### What you should do
Without the images, print every line of the material below exactly as given.

<<<<

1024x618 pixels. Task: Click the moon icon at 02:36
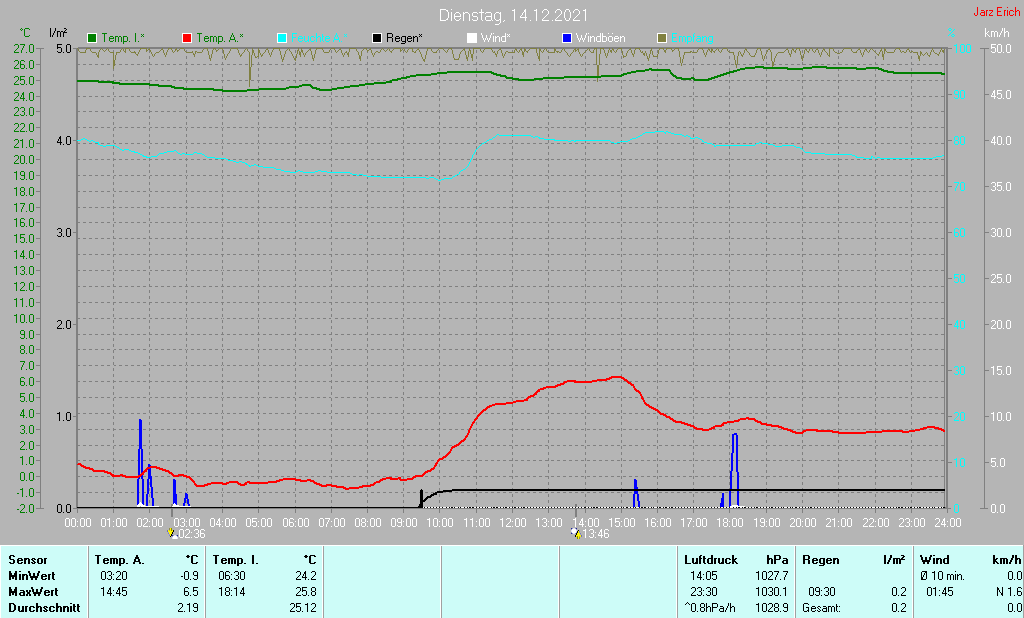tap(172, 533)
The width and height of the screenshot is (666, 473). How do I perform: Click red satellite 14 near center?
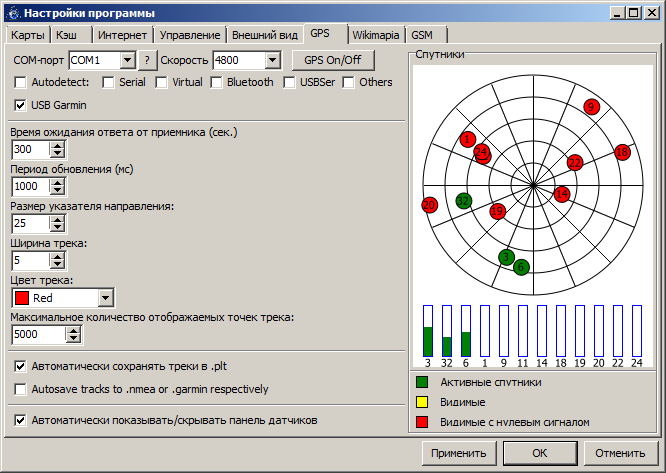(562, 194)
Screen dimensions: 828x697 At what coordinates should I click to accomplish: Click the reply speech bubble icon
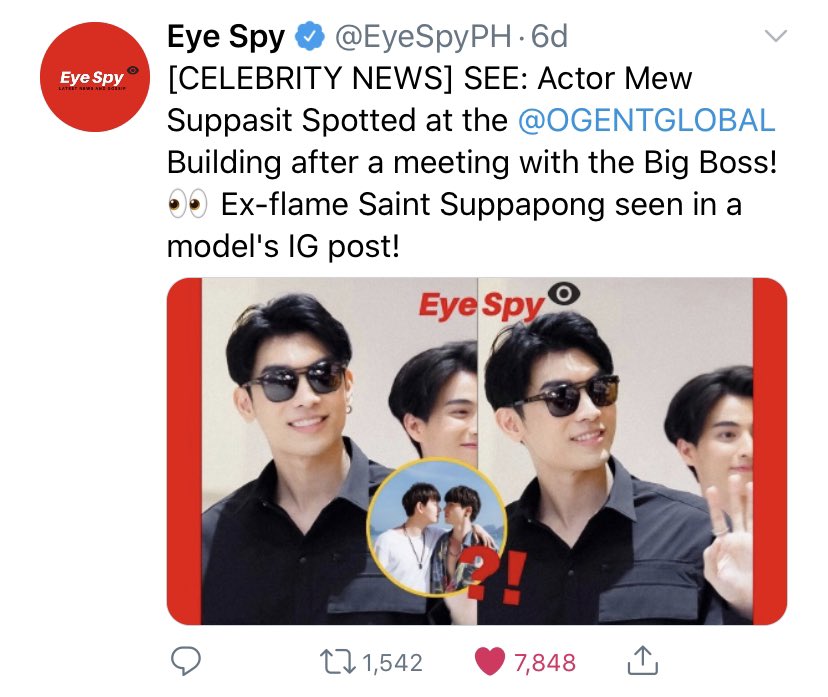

>>>>

### Final answer
1024x618 pixels. Task: Click the moon icon at 02:36
tap(172, 533)
The width and height of the screenshot is (666, 473). How do I perform: Click red satellite 14 near center?
(562, 194)
Screen dimensions: 828x697 At what coordinates should I click to accomplish: Click the reply speech bubble icon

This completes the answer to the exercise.